Senate Republican leaders hope to have these and other measures acted upon before a six-week break in the session that is to begin July 23rd. They plan for the Senate to be in session only three weeks this year after that break. The three weeks would be between September 7 and October 1.

This schedule would make it virtually impossible to pass special economic assistance legislation for Puerto Rico this year. The bipartisan leadership of the Senate Finance Committee has decided to not entertain such legislation until its comprehensive studies of Puerto Rico program and tax issues are completed in July and reviewed by the committee.

The House of Representatives plans a schedule similar to the Senate’s. Additionally, Ways and Means Committee Chairman Bill Thomas (R-CA) has indicated that he does not plan to have his committee consider major economic assistance legislation for Puerto Rico until more reasonable representatives of the territory make more reasonable proposals than Calderon’s. Further, Ways and Means Committee staff are also interested in the outcomes of the Senate Finance Committee studies.

▸ Source material

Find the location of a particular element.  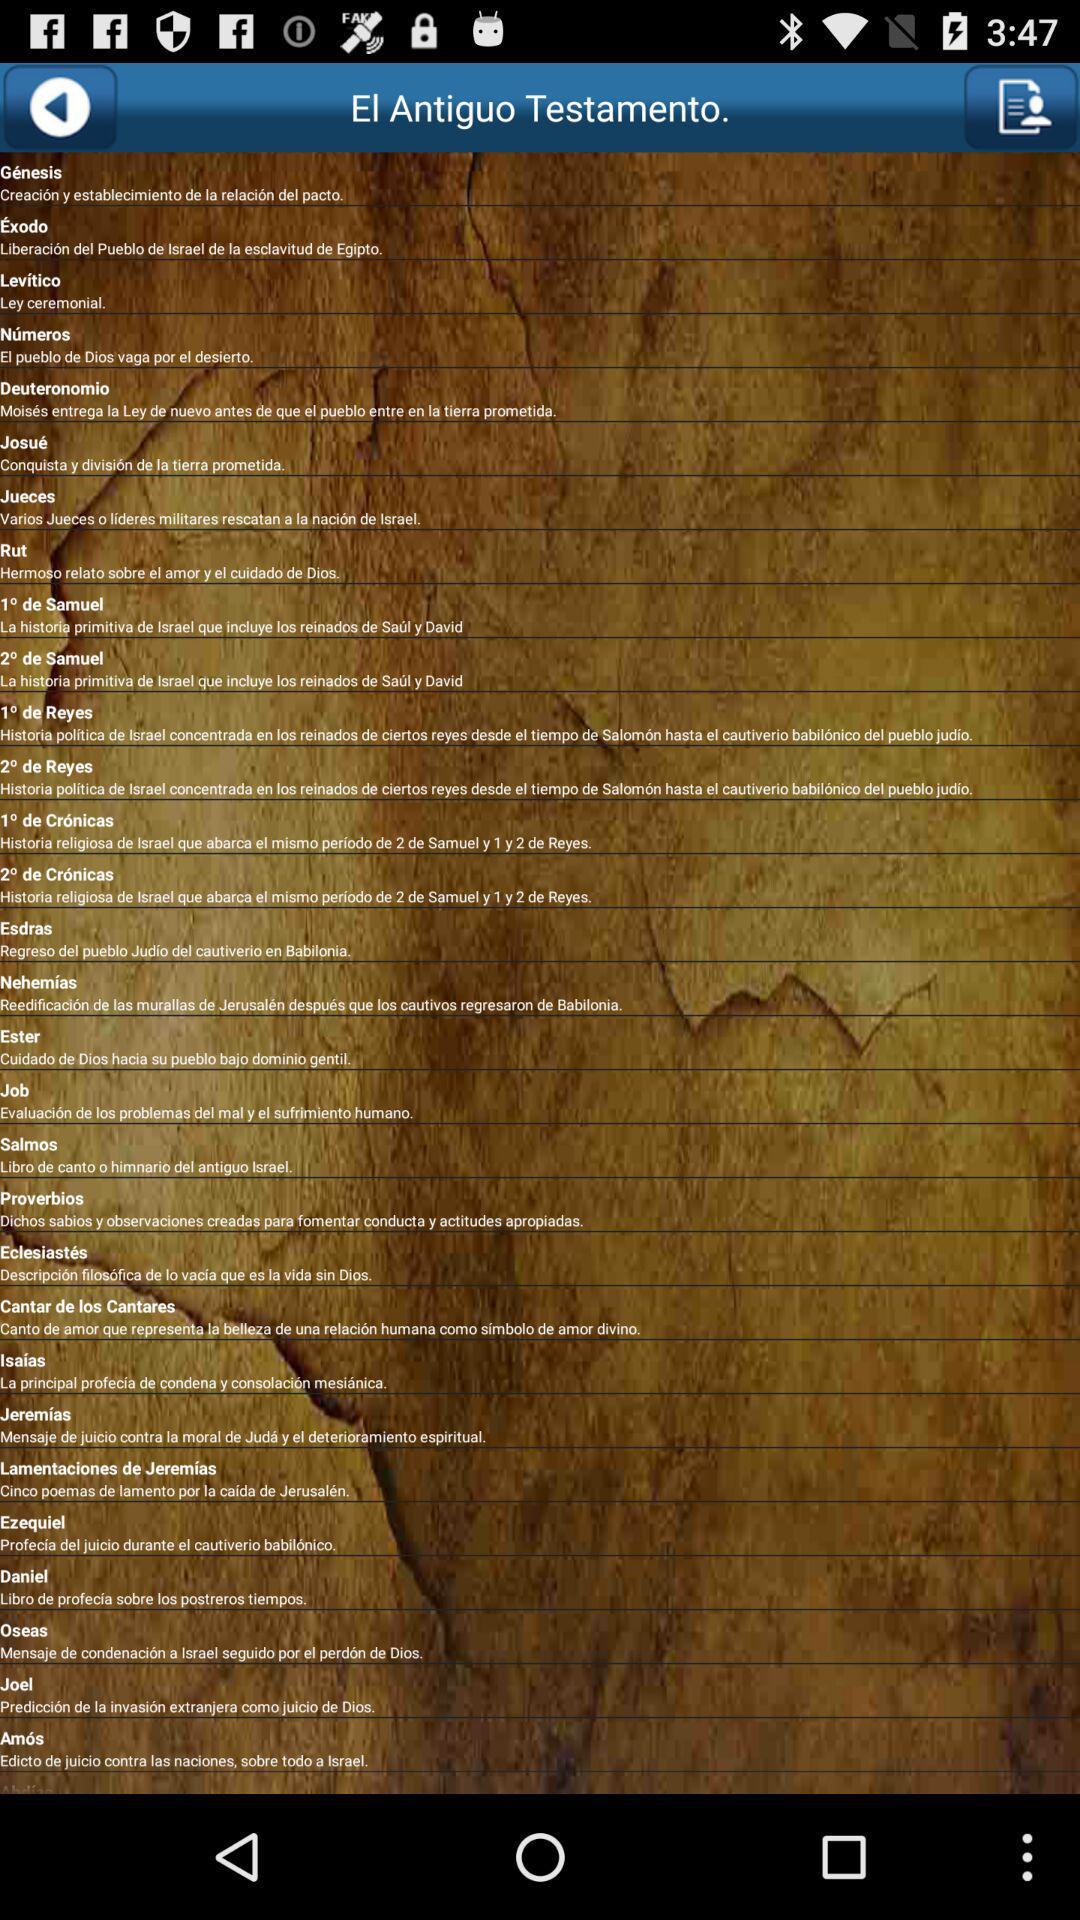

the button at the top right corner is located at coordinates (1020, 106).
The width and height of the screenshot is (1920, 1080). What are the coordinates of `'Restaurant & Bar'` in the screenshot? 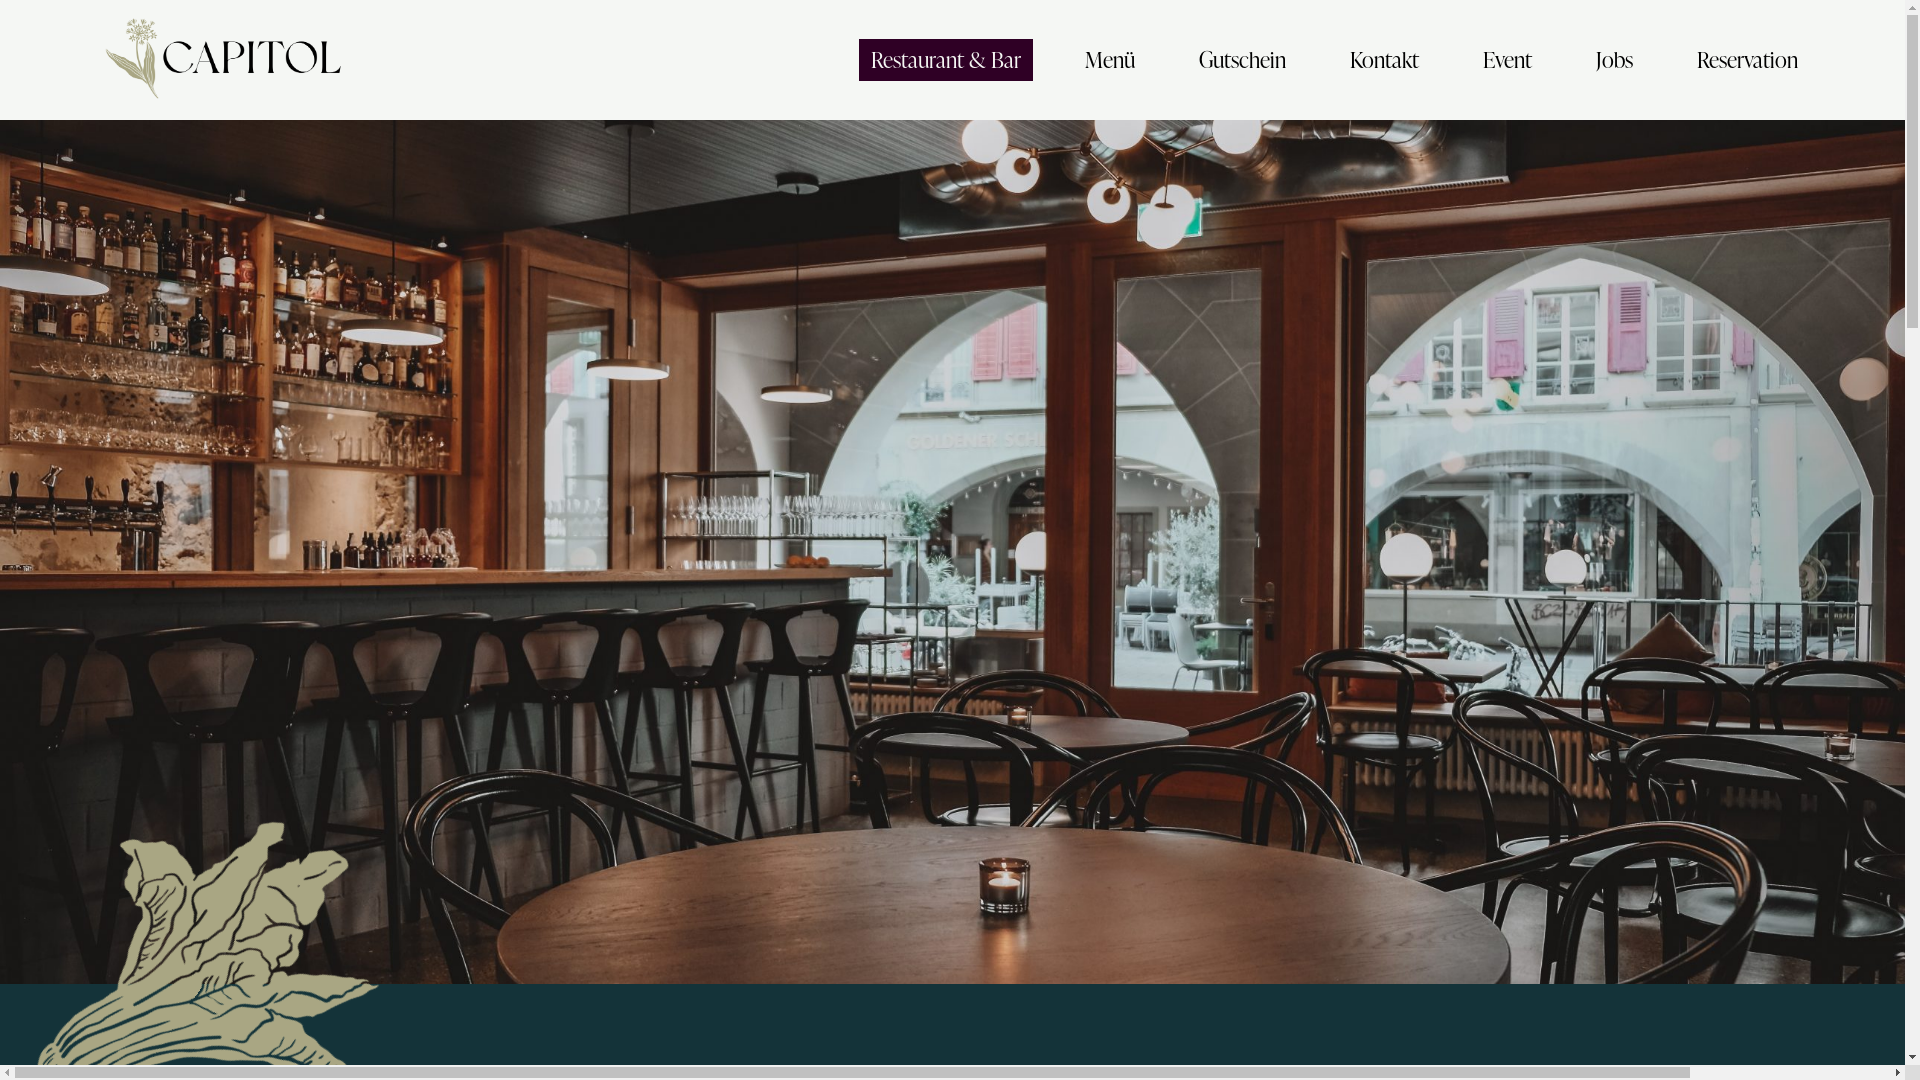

▸ Exercise set
[1] Reproduce the part of the passage on Puerto Rico legislation between "Senate Republican leaders" and "and October 1.", inclusive.
[2] Write what comes next in the passage on Puerto Rico legislation, picking up after its final sentence.
The material comes from a different source than the passage on Puerto Rico legislation.

▸ Set of answers
[1]
Senate Republican leaders hope to have these and other measures acted upon before a six-week break in the session that is to begin July 23rd. They plan for the Senate to be in session only three weeks this year after that break. The three weeks would be between September 7 and October 1.

[2]
Other Bush Proposals

Tax simplification measures in the planned Bush tax loophole and simplification package include provisions that are intended to increase access of low-income workers to the Earned Income Credit and the Child Credit.

Senate Finance Committee Member Bob Graham (D-FL) has proposed legislation that would extend Earned Income Credit grants to low-income workers in Puerto Rico and extend Child Credit grants to low-income workers in Puerto Rico with one child or two children. (The Child Credit grants already are available to low-income workers in Puerto Rico with three or more children.)

A spokeswoman for Calderon has said that increasing the amount of Child Credit grants would not benefit Puerto Ricans. Acevedo has dismissed Graham’s legislation. It is, however, one of the alternatives to Calderon’s tax proposal that the leaders of the Senate Finance Committee asked congressional agencies to study.

Among the provisions included in recent tax laws that Bush will seek to make permanent is an increase in the amount of the Child Credit. The current level is now set to be reduced after 2005.

McClintock: "Puerto Rico Deserves Statehood"

Puerto Rico Senate Minority Leader and Democratic National Committeeman Kenneth McClintock renewed his call for statehood for the territory in an eloquent column in the Johnstown, PA Tribune-Democrat, January 10th. McClintock was prompted to write the ‘op-ed’ by the White House activation last month of the President’s Task Force on Puerto Rico’s Status.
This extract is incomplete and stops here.